What is a pipeline in Verilog RTL design?

A pipeline inserts registers between combinational logic stages to cut the critical path, allowing a higher clock frequency. Each stage processes one data item per clock cycle and the throughput is one result per cycle after an initial latency equal to the number of stages.

What is the valid-ready handshake in Verilog?

The valid-ready handshake (AXI-style) uses two signals: valid (producer has data) and ready (consumer can accept). A transfer occurs only when both are high at the same clock edge. This allows either side to stall without losing data.

How do you build a synchronous FIFO in Verilog?

A synchronous FIFO uses a single clock, a dual-port RAM (or register array), a write pointer, a read pointer, and full/empty flags. Full when write_ptr+1 == read_ptr; empty when write_ptr == read_ptr. The flag logic uses an extra bit in the pointers to distinguish full from empty.

What is a round-robin arbiter in Verilog?

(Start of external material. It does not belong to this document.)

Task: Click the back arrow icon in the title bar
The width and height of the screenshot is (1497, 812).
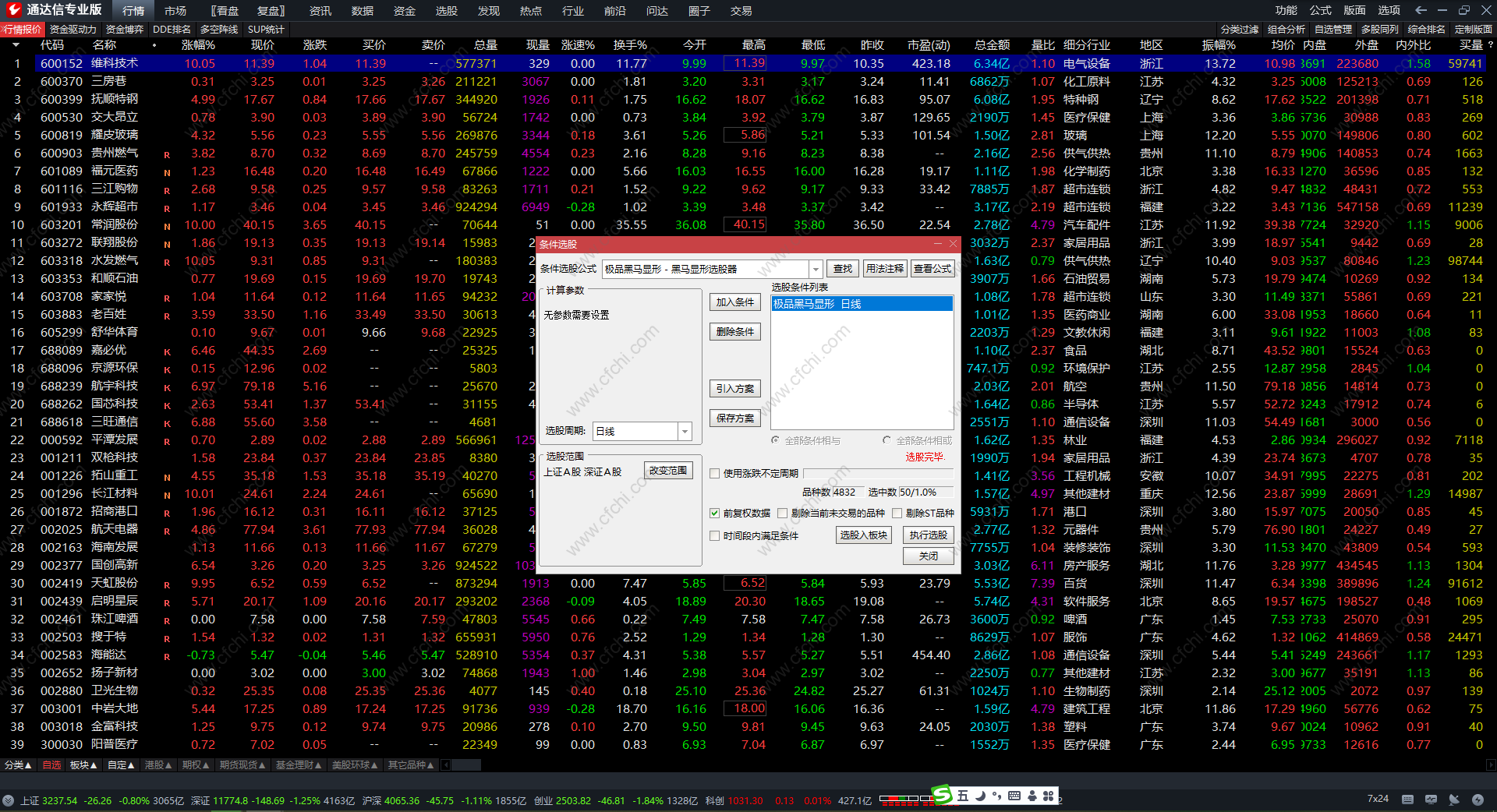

A round-robin arbiter grants access to a shared resource among N requestors in a rotating order. The last granted index is stored; the next grant goes to the next requesting input in circular order. This prevents starvation of any requestor.

What is clock enable and why use it instead of gating the clock?

Clock enable (CE) passes an enable signal to the flip-flop's CE pin rather than AND-ing the clock signal. Clock gating can cause glitches on the clock net and setup/hold violations. Using CE is safe, synthesis-friendly, and is the standard method for conditionally updating registers.

What is a 2-FF synchronizer for clock domain crossing?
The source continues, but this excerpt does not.